Speedy cyanide detection is paramount in this work: any fish poisoned by sodium cyanide can quickly recover thanks to their efficient detoxification mechanisms.
Living cyanide detectors
How can biosensors alert trackers to the presence of cyanide? There are several ways that living microorganisms are used to detect the poison. All depend on the specific ways these creatures respond to the chemical.
Some bacterial species can biodegrade cyanide. These bacteria are placed in the sensor. If the poison is present, the bacteria convert the cyanide into cyanate-consuming oxygen. This means any decrease in dissolved oxygen in the biosensor indicates the presence of cyanide.
Some cyanide biosensors exploit the way that cyanide restricts microbial respiration. The decrease in oxygen consumption by the microbe therefore acts as a reliable signal that the poison has been detected.
Other cyanide biosensing methods rely on how the cyanide disrupts enzyme production by the microbes.
Tracking invaders and diseases
Biosensors are also being used to monitor underwater ecological threats not from humans but from certain kinds of wildlife.
When invasive fish move into a new area, they can quickly upset the ecological balance of the habitat. Stronger species can quickly outcompete or consume existing fish, creating a less diverse habitat.
Yet monitoring invasive fish in real-time is incredibly difficult. It is impractical and expansive to install in-situ monitoring systems in fast and deep rivers and lakes.
Zebra mussels are a common invasive species around the world. They can cause widespread economic damage for humans by clinging to the insides of pipes. They also reduce the amount of food available for other aquatic species.
To detect populations quickly and accurately, Portuguese researchers have developed an enzyme-based biosensor that signals the presence of zebra mussel DNA in water.
The next frontier for biosensor applications in the field could be in wildlife disease detection. The US Geological Survey has pioneered in this area, developing a biosensor for a disease that has killed more than five million bats in North America since 2006.
White-nose syndrome is an infectious disease that afflicts bats while hibernating over winter. In some North American bat colonies, up to 99 percent have died from the ailment.

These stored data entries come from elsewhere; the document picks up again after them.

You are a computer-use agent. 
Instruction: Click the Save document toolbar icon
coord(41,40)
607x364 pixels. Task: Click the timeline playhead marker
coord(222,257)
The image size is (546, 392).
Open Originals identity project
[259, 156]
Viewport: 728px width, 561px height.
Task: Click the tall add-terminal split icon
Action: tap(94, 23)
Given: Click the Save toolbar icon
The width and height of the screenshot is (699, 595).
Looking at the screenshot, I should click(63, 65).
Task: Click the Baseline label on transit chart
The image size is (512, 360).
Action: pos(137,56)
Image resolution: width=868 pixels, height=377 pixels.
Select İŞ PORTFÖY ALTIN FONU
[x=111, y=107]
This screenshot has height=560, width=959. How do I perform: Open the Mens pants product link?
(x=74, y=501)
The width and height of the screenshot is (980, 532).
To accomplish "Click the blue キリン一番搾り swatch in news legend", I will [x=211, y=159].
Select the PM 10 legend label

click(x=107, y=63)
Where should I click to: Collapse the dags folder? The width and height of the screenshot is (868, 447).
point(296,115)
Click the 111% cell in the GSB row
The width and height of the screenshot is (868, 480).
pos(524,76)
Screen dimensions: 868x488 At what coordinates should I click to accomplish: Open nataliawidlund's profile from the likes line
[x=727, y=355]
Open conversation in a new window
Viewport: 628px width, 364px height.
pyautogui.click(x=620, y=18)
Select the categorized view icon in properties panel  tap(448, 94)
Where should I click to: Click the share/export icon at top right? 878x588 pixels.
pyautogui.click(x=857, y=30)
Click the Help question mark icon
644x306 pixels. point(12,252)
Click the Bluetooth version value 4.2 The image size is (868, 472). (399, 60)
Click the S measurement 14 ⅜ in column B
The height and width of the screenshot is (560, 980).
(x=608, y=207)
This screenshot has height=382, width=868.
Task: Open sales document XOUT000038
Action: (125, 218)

The new biosensor works to detect the DNA of the fungal agent that causes the disease through skin swabs or dropping samples of bats.
The biosensor could now aid early treatment, which depends on accurately detecting the bacteria and estimating how far the fungus has travelled.
The advantages of biosensors
Biosensors are now an integral part of monitoring environments and detecting threats to wildlife and habitats. Biomaterials can do things that other materials cannot when it comes to monitoring natural environments consistently and systematically.
Conventional methods rely on samples that need sending back to the lab – something that takes time and can lead to samples degrading in transit.
By contrast, biosensors offer simplicity, rapidity, portability, and affordability. Light and quick enough to work in-situ, scientists can take quick readings in the field. This property can make a crucial difference in applications where time is of the essence, such as detecting the signs of illegal hunting.
Conventional monitoring methods for coral reefs (for example, using satellite imagery of the water) are comparatively limited in that they tend to deliver on a basic set of information such as salinity, dissolved oxygen, and temperature.
For conservation relevance, scientists often need more detailed data, such as the presence of enzymes and pollutants or agriculture pesticides.
Biosensors are as diverse as the capabilities of the bacteria or biomaterials inside them, meaning they can be custom-made to pick up on environmental signals that other forms of analysis cannot.
This versatility is useful to ecologists and conservationists, who want a complete picture of the coral reef’s environmental condition. They offer a potent example of how biotech can widen the lens that science has on threatened habitats.